__EXTRAIT__
********************
Évangile du Dimanche 2 octobre 2022 – 27e dimanche du temps ordinaire (tiré du Prions en Église et pour les personnes qui voudraient s’abonner au Prions)
« Si vous aviez de la foi ! » Lc 17, 5-10
En ce temps-là, les Apôtres dirent au Seigneur : « Augmente en nous la foi ! » Le Seigneur répondit : « Si vous aviez de la foi, gros comme une graine de moutarde, vous auriez dit à l’arbre que voici : “Déracine-toi et va te planter dans la mer”, et il vous aurait obéi.
Lequel d’entre vous, quand son serviteur aura labouré ou gardé les bêtes, lui dira à son retour des champs : “Viens vite prendre place à table” ? Ne lui dira-t‑il pas plutôt : “Prépare-moi à dîner, mets-toi en tenue pour me servir, le temps que je mange et boive. Ensuite tu mangeras et boiras à ton tour” ? Va-t-il être reconnaissant envers ce serviteur d’avoir exécuté ses ordres ? De même vous aussi, quand vous aurez exécuté tout ce qui vous a été ordonné, dites : “Nous sommes de simples serviteurs : nous n’avons fait que notre devoir.” »
Méditation
L’humilité, tel est le mot qui me monte au coeur quand je lis l’Évangile d’aujourd’hui, spécialement à l’égard de la foi et du service.
En regard de la foi, le texte nous présente un paradoxe entre le « Augmente en nous la foi ! » et le « Si vous aviez de la foi, gros comme une graine de moutarde ». Une tension donc entre l’augmentation et la diminution à un grain de moutarde. Mais la clef est là dans ce paradoxe : pour que la foi augmente, elle doit devenir de plus en plus petite, de plus en plus humble. Sa puissance, disons-le, vertigineuse n’est que dans sa petitesse. Car, si la foi a été définie comme une vertu (i.e. une force ou une aptitude à faire le bien), il me semble que le mot “adhérence”, utilisé par Chouraqui pour rendre compte de la foi, est plus significatif. “Ad haerere” (ad – hérer) signifie “être attaché à”, laissant entendre que la foi est comme le point de jonction dans l’être où, comme humain, elle nous donne de consentir au don que Dieu nous fait de Lui. Dans cette optique, la foi ne peut être qu’humble ou petite, car elle ne fait que consentir à la vie et à l’identité unique qui lui sont données. Elle fait partie, en ce sens, du terreau de l’être où l’humble foi a cette qualité de recevoir la Parole, semence première de la parole de Dieu unique qu’elle est appelée à être. La foi porte en elle, de par son ouverture et son consentement au don de Dieu, l’obéissance à sa propre parole dans la Parole.
********************
__DONNÉES ENREGISTRÉES__
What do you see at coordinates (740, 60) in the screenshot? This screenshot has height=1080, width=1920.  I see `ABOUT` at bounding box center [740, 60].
********************
__DEMANDE ÉCRITE__
Poursuivez la méditation sur la foi et le service, à la suite de sa dernière phrase. Les données n'interviennent pas dans ce travail.

__RÉPONSE__
La réalité est que tout l’univers et tout ce qui le contient vit dans l’obéissance au Père, car, à chaque instant, chaque être est ce que Dieu veut qu’il soit ou est appelé à vivre selon l’être créé qu’Il lui a été donné. Un arbre créé par Dieu obéit toujours à sa nature et, qu’importe le pays, toujours il cherche la lumière, plante ses racines dans la terre, respire le souffle… Il n’y a que l’humain qui désobéit et se vit contre-nature, et ce, parce que cette dimension de la foi intrinsèque à sa nature humaine a été blessée. Mais si cette foi retrouve son humilité, elle a une puissance infinie, comme le souligne la folie de ces paroles : «vous auriez dit à l’arbre que voici : “Déracine-toi et va te planter dans la mer”, et il vous aurait obéi ».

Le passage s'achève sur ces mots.